Niveau sommaire, nous retournons barboter dans les eaux sanglantes de l’épouvante aquatique, sans oublier de rendre hommage à une petite légende du fantastique et à un label qui monte doucement mais sûrement :

Idrofobia : l’un des deux gros morceaux du numéro, un passage en revue des différents sous-Jaws que l’Italie balança dans nos assiettes à la belle époque des VHS. Cruels Jaws, Deep Blood, La Mort Au Large seront bien sûr de la partie, mais nous ne nous sommes pas limités aux seuls requins et les Tentacules et autres Killer Crocodile se rappelleront également à votre bon souvenir. Un gros dossier de 22 pages, dont le but est surtout de revenir sur les naissances souvent agitées de ces Séries B transalpines.

Piranha 2, les tueurs volants : puisque nous étions déjà trempés, autant aller inspecter les contours de la genèse, là encore particulièrement compliquée, du film d’un certain James Cameron. Ses relations plus que tendues avec Ovidio G. Assonitis, la légende selon laquelle Cameron se glissa dans la salle de montage pour retoucher au film dans le dos du producteur, ce qu’il en est véritablement des suites annoncées alors… Vous saurez tout.
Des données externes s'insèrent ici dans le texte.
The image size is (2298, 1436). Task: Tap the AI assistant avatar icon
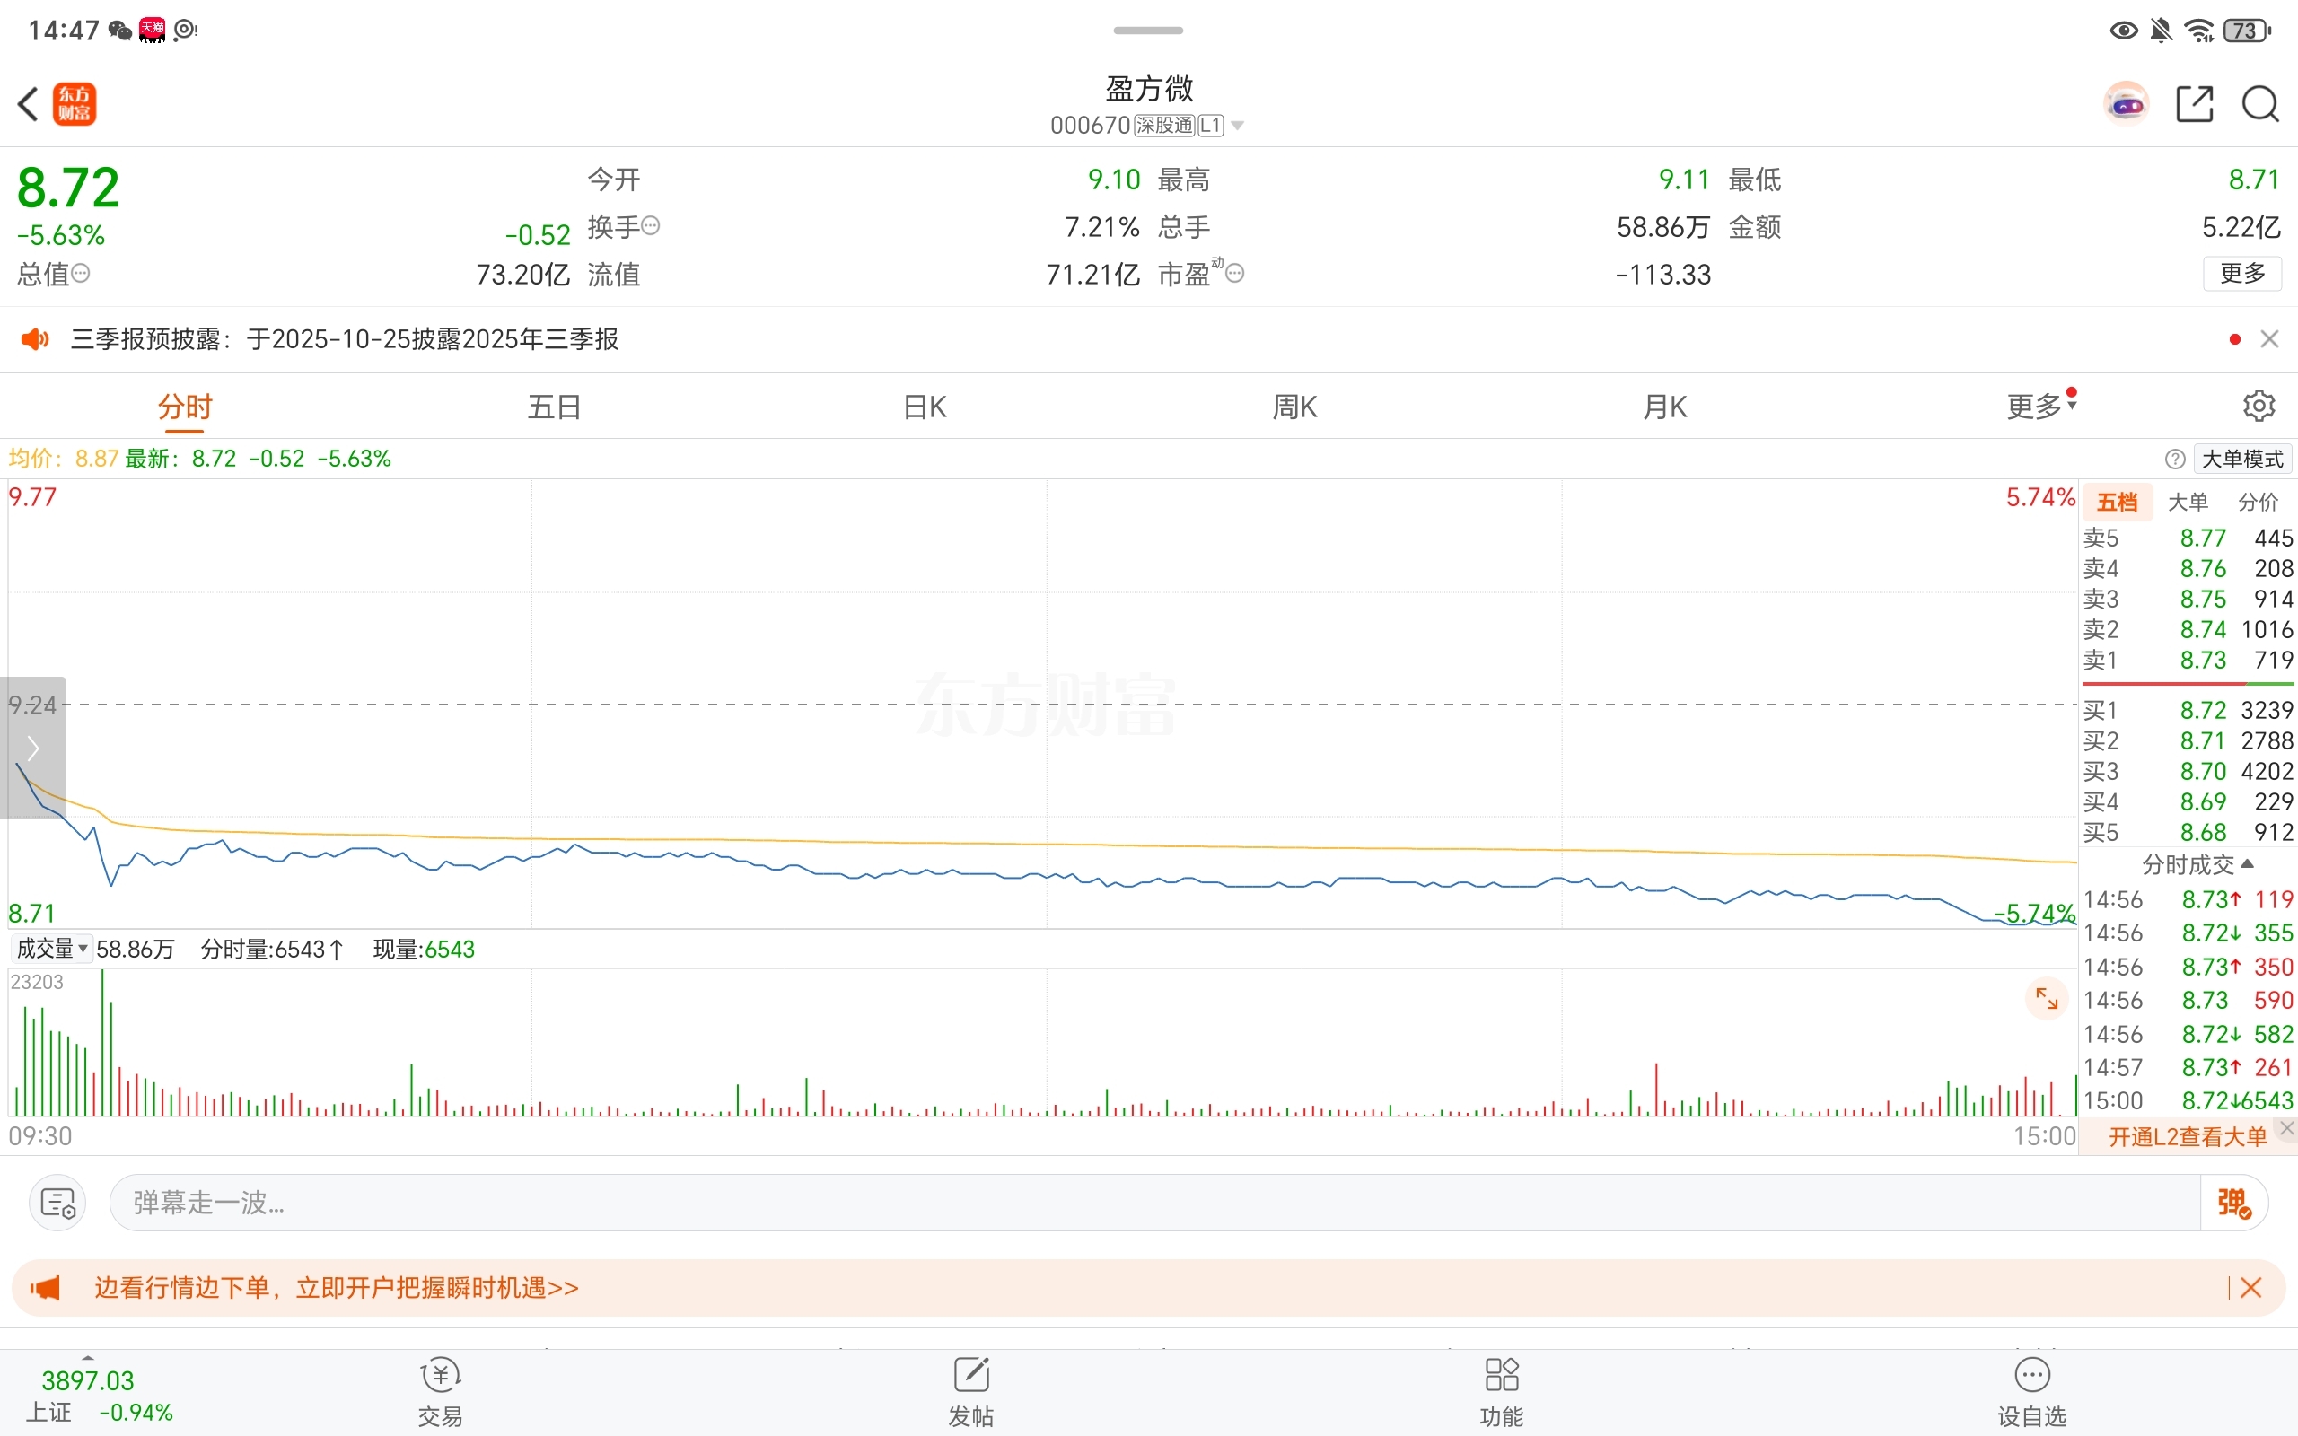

Don Glut : l’autre gros morceau du fanzine, puisqu’un peu moins de 40 pages (réparties entre deux dossiers et une interview) sont consacrées à ce pionnier du cinéma horrifique. Le premier dossier se consacre à ses jeunes années, alors qu’il tournait dans sa cave ou son jardin ses remakes personnels du mythe Frankenstein ou des combats entre vampires et loup-garous, quand il ne partait pas dans les jungles préhistoriques pour y rencontrer des dinosaures en terre glaise… ou créés à l’aide d’une chaussette. Le deuxième dossier prend place dans les années 90 et 2000, alors que Don Glut, sans lâcher ses vieilles momies, avait glissé dans un cinéma érotique et généreux en poitrines dévêtues. Enfin, l’interview permettra de faire le point sur ses goûts, intentions et son avenir proche.
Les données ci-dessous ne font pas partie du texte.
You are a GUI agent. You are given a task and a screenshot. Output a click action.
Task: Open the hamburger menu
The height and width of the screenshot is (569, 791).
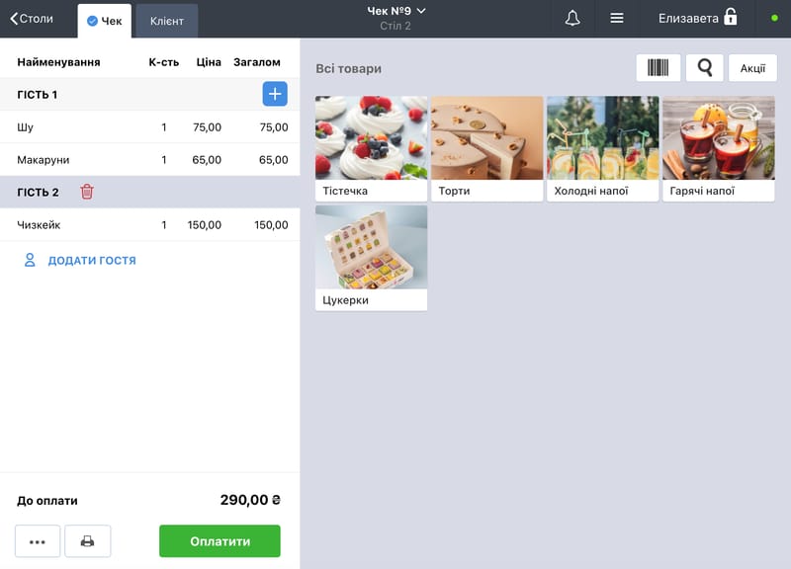[x=616, y=18]
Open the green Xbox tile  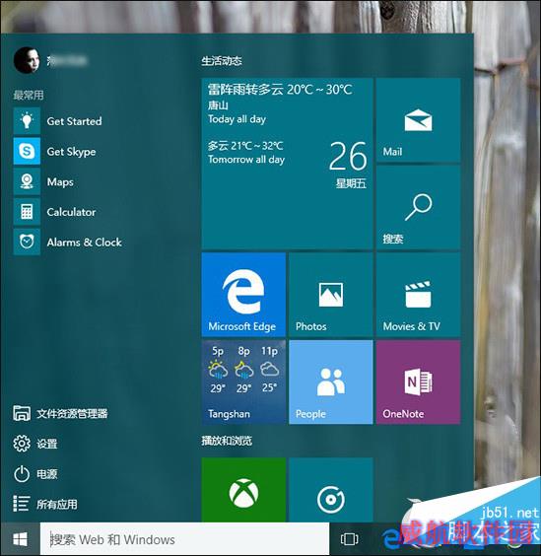click(x=243, y=490)
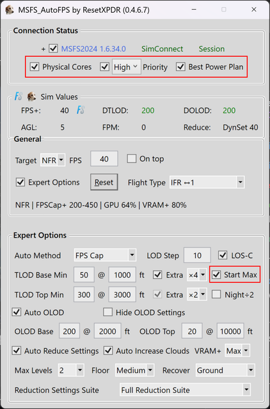Toggle the Physical Cores checkbox
Image resolution: width=270 pixels, height=409 pixels.
[35, 66]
The Barn et Scream Team Releasing : puisque le numéro sort en octobre, autant fêter Halloween à notre façon. Et pourquoi ne pas consacrer quelques pages à The Barn, magnifique slasher surnaturel tourné avec les moyens du bord et en gardant les années 80 en tête ? Et tant qu’on y est, pourquoi ne pas jeter un œil au reste du catalogue de Scream Team Releasing, petite boîte fondée par Justin Seaman (réalisateur de The Barn) et balançant aux horror addicts quelques jolies Séries B, voire Z, bourrées de maniaques traquant les jeunes étudiantes, de zombies qui s’en prennent à des adeptes de la weed et de clowns assassins.

Les Tripodes : série culte des seventies, adaptées de romans bien connus des amateurs de science-fiction, le programme télévisé The Tripods connut aussi une production faites de hauts et de bas, l’audimat n’étant pas systématiquement au rendez-vous. On fera le point au détour de trois pages.

Special Silencers : parce qu’il n’y a pas que les USA et notre vieille Europe, on s’en va en Asie pour y croiser un film sacrément dingue. Mélange d’arts-martiaux et d’horreur gorasse, avec à la clé des racines sortant des bides de malheureux qui ne lisent pas la notice avant de prendre un médoc, Special Silencers mérite bien son petit séjour à l’asile. Et c’est pour ça qu’il nous plaît.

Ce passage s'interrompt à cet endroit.